Capstone Spark Project - Sparkify

Motivation

As with any online streaming service, user activities on the site are logged. This creates huge datasets needing to be cleaned and analyzed in order to extract useful information. As powerful as present-day PCs have become, they are yet to be powerful enough to handle such massive sets of data. A standalone PC would not have enough RAM or CPU power to process the data within a reasonable timeframe, which is where Spark comes in. Spark is a framework used to create a cluster composed of multiple PCs. The data is then partitioned and distributed throughout the cluster to be processed in parallel.

Objective

We will use Spark to analyze the churning behavior of the users of Sparkify. We will attempt to predict the likelihood of a user cancelling their service by using different machine learning models. We will compare the accuracy of each given model and then pick the most accurate and run it on the full 12GB dataset on a spark cluster on Amazon Web Services.

The Data

The data at our disposal is a very granular log of the activities on the service's interface. It contains demographic information, user selection, timestamps, and more.
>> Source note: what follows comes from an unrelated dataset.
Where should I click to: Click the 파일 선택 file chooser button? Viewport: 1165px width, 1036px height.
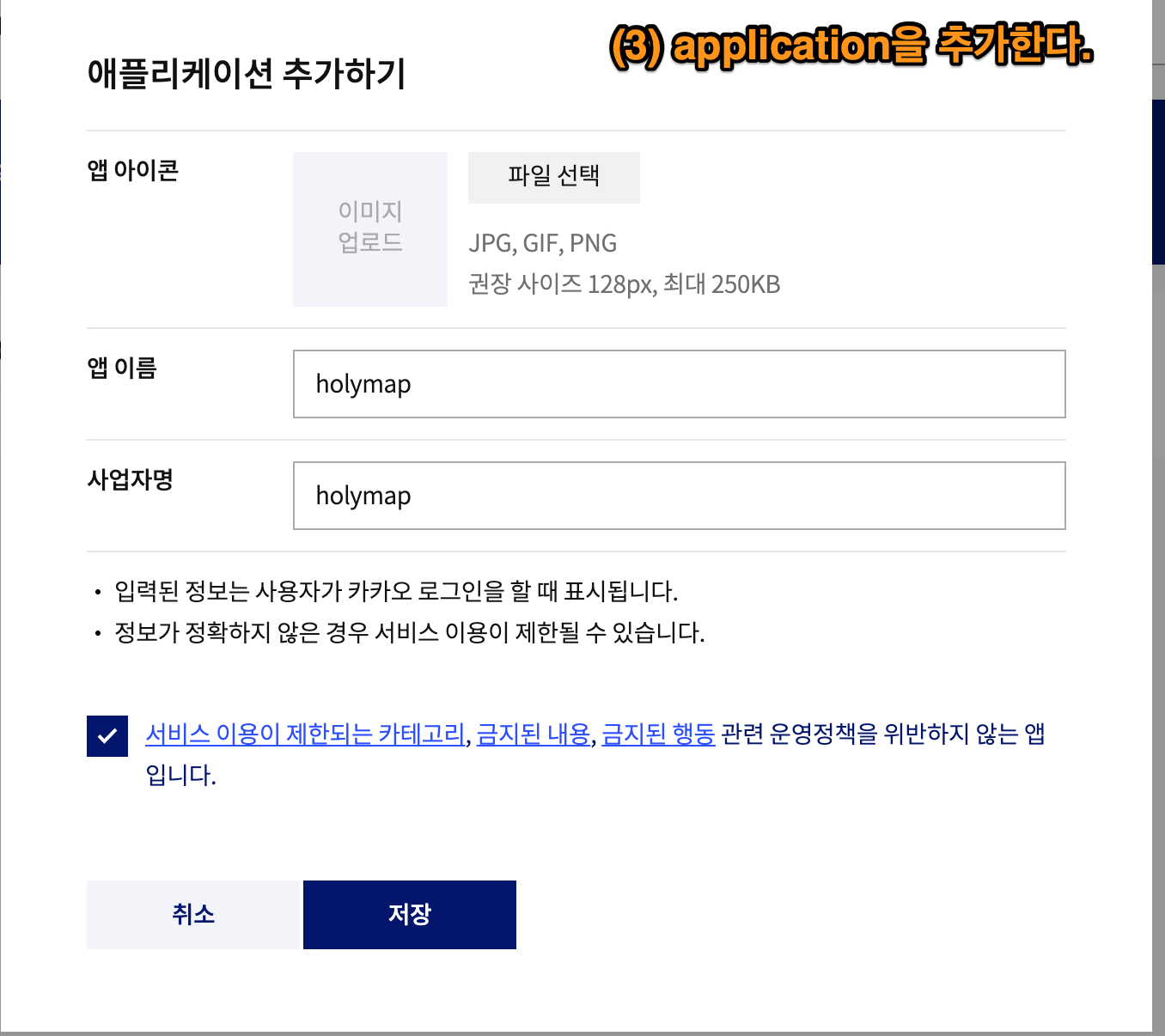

Some of the available features are:

Artist
Authorization
FirstName
Gender
Lastname
Song length
Payment level
Location
page
Song
Timestamp

Dependencies

pyspark
Numpy
Pandas
matplot

File description

sparkify_local.ipynb / .html: The Jupyter notebook and HTML file containing the code used on the sample dataset which was tested on a standalone PC
sparkify_aws.ipynb / .html: The Jupyter notebook and HTML file with the code applied on the full dataset using a cluster of 6 machines on AWS

Summary results

The Random Forest Classifier was the best performing model out the four we chose. With our 6 engineered features, we were able to obtain an F1 score of 0.88 on the 'small' dataset when we ran it on a local machine. Unfortunately, running the same code on the 12GB of data on an AWS cluster consistently produced errors and did not yielf any results.